Ясность

ЯСНОСТЬ

Суббота, 24 марта 2007 года

     Даже стыдно признаваться, но моё сердце упорно молчит. Она не затронула его сегодня. Тщетная ловля намёков на очарование, бесплодные старания нащупать связующие нити. Я видела перед собой хорошо мне известного человека, слова которого не вызывали никаких эмоций. Катя была рассеяна и, пожалуй, слишком расслаблена, но позволить себе это сегодня было непростительной ошибкой с её стороны. Поскольку Катя была со своей девушкой, то я не хотела переступать рамки формальностей, сокращать дистанцию пыталась она, обсуждая мелкие запланированные нами дела, вставляя довольно бестактные замечания о деталях её участия в моей прошлой и настоящей жизни, в ответ на которые я либо вежливо поддакивала, либо с секунду молчала и переводила разговор в другое русло. С нами были друзья – Настич и Даша – они находились на одной волне со мной, я хваталась взглядом и словами попеременно за одну и за другую, благодаря чему мне удавалось избегать неловкостей, в изобилии создаваемых Катей.

     Её девушка потрясающе глупа и наивна. Это невыносимо. Назвать её банальной было бы незаслуженным комплиментом. Представьте себе серую мышку, не комплексующую от своей посредственности, немного нервничающую, оттого излишне говорливую в стремлении быть для всех как можно приятнее и дружелюбнее, с угодливой улыбкой, неуёмной заботливостью о Кате (достаточно вспомнить, как она пихала ей в рот «Сникерс», в то время, когда Катя была занята разговором со мной), наигранной весёлостью, тошнотворной услужливостью. Насте, Даше и мне было откровенно неудобно за неё, мы старались делать вид, что не замечаем полнейшей бестолковости и непроходимой тупости этой девочки, я – из уважения к Кате, а они – из уважения ко мне. Труднее всех приходилось Насте, которую так и подмывало сказать резкость, она порой даже прикрывала лицо, особенно рот, ладонями, из под которых делала мне большие глаза, изображая шок и невозможность терпеть происходящее, иногда прыскала, сдерживая смех, и при любой возможности сбегала из-за стола хотя бы для того, чтобы принести ещё чаю. Даша выбрала тактику молчания и полной невозмутимости, она сидела напротив и успокаивала меня понимающим взглядом, но тоже не всегда могла сдерживаться и периодически смеялась, делая вид, что увидела что-то забавное или о чём-то вспомнила.
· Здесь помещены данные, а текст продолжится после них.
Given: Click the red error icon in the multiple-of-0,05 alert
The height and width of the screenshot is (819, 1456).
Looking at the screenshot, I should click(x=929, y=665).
     Нас троих одолевало зудящее раздражение из-за столь дискомфортного присутствия лишнего человека, нарушающего атмосферу уюта и идиллии, так присущую дружеской компании, и нельзя было поставить эту девочку на место – Катя (дружный вздох) – поэтому приходилось срываться на окружающих, которых благо было предостаточно в битком заполненной «Сытной площади». За соседним столиком у окна сидели две девушки, одна из которых громко и регулярно смеялась, дав нам, тем самым, возможность открыто выказывать своё негодование.

- Достала своим идиотским истерическим смехом! – Начала я.
- Невозможная дура, - поддержала Настич.
- В следующий раз приду сюда со скотчем, обойду соседние столики и заклею рот каждому, кто издаёт звуки, превышающие мой допустимый уровень децибел, - продолжила я.
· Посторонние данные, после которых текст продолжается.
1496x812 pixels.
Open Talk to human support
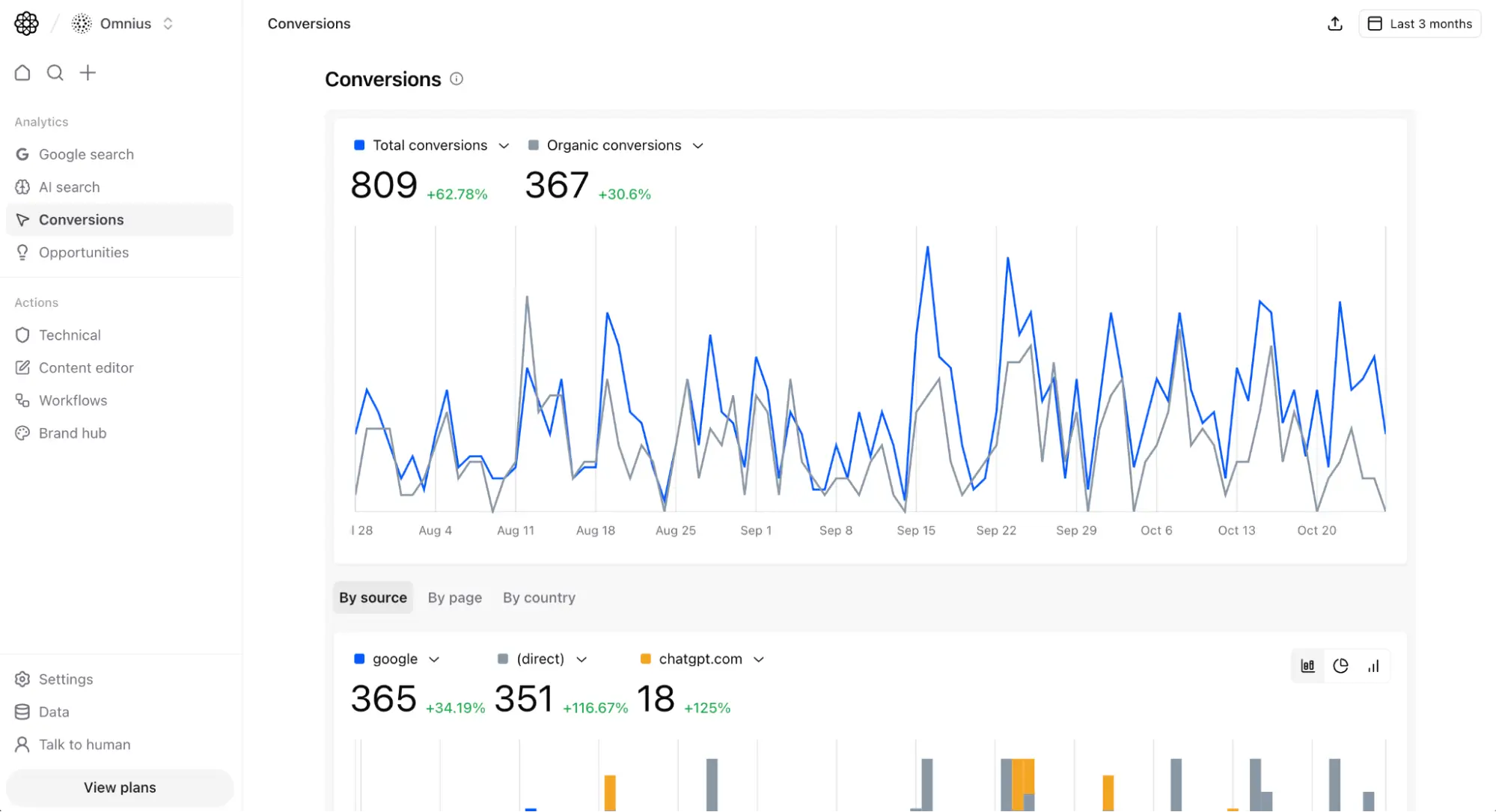(x=85, y=744)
     Даша засмеялась. Она сегодня явно на позитиве.

- Какой у неё противный голос, - сказала Настя.
- Настя, а ты не могла бы подойти к ней и вежливо попросить заткнуться?
- Оля, это не поможет. Меня просто пошлют.
- Ну и пусть пошлют, главное, чтобы умокла. Какие некрасивые люди вокруг, даже взгляду не за что зацепиться…
- Здесь всегда такие люди.
- Этим людям повезло. Они могут смотреть на нас.
- Они и так на нас смотрят. Когда я встаю, то чувствую на себе внимание десятков пар глаз.
- Это у тебя мания преследования.
- А ты попробуй сама, встань.
- Не буду. На меня и сидящую смотрят.

     Даша улыбается. Я упорно молчу, иронически поглядывая на потолок, на некрасивых людей, на подруг, на Катю, обменивающуюся ахинеей со своей оживлённой дурочкой, на дурочку – мельком – боясь случайно покраснеть вместо неё и быть неправильно понятой. Если быть честной, то настроение у меня игривое. Мне приятно осознавать, что в любой момент я могу разрушить эту мнимую непринуждённость обстановки «лёгким движением руки»: пристальным тяжелым взглядом, откровенным смехом, парой метких слов, да чем угодно. Но я не делаю этого, упиваясь своим благородством, позволяя дуракам быть дураками, которые принимают моё терпение за чистую монету, всё больше раскрывая свою заурядность, ободрённые моей молчаливой улыбкой.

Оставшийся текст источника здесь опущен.